The FAA isnt the only organization struggling to find the best formula for meeting new eGov regulations requiring the secure migration of documents and business processes online. In the federal government, other agencies, such as the Small Business Administration, are replacing ad hoc approaches toward complying with new eGov regulations with more coordinated methods based on common processes and standard technologies such as search engines, Web content management systems and databases.
Outside of federal government, where online security and privacy regulations have begun to proliferate, many enterprises could learn a thing or two from the measured, coordinated approach adopted by the FAA, experts say. Already, the financial services industry has had to comply with the privacy regulations of the Gramm-Leach-Bliley Act, while health-care-related organizations struggle to meet the Health Insurance Portability and Accountability Act, or HIPAA, deadline next year.
While technology vendors are being challenged to upgrade their products to meet the requirements of National Information Assurance Acquisition Policy, or NSTISSP No. 11, the eGov regulation that has lit a fire under many agencies—including the FAA—has been the GPEA. The act, signed into law in October 1998, requires agencies to allow citizens to use electronic methods when filing or retrieving information. Government agencies have been concentrating on the GPEA because it will require them to integrate and automate many paper-based processes and because of the vast number of documents that will need to be placed online to meet the 2003 deadline.
After regrouping last year, the FAA set out to comply with the GPEA by forming a group called the CIO Council, co-chaired by Deputy CIO Art Pyster and Tom Fulcher, program director of the information management division, in Washington, and staffed by technology representatives from the agency. The group meets weekly to discuss corporate initiatives; decide policies; and prioritize projects including data management, information security systems, control access and Web content management.

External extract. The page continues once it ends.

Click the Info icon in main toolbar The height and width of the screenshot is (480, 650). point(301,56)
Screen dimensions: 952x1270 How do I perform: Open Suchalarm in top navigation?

Since formation of the group, the changes have been drastic, Pyster said. The FAA, which each year collects 19 million documents from constituents such as pilots, identified its top 10 paper-based processes and chose to tackle those projects first. The No. 1 priority: flight plans. More than 17.5 million documents collected yearly by the FAA are flight plans filed by private pilots and airlines that wish to fly in controlled airspace.
Last year, the FAA deployed customized applications, including a data management program, that enable pilots to file their flight plans online. Pilots can use an automated telephone system, a computer terminal in an FAA office or, the old-fashioned way, on paper. And, the agency didnt want to just throw the forms online, as it might have done two years ago. This time around, departments worked together to redesign the www.faa.gov Web site to make navigation easier and established a Web Council to develop standards for how information will be presented online.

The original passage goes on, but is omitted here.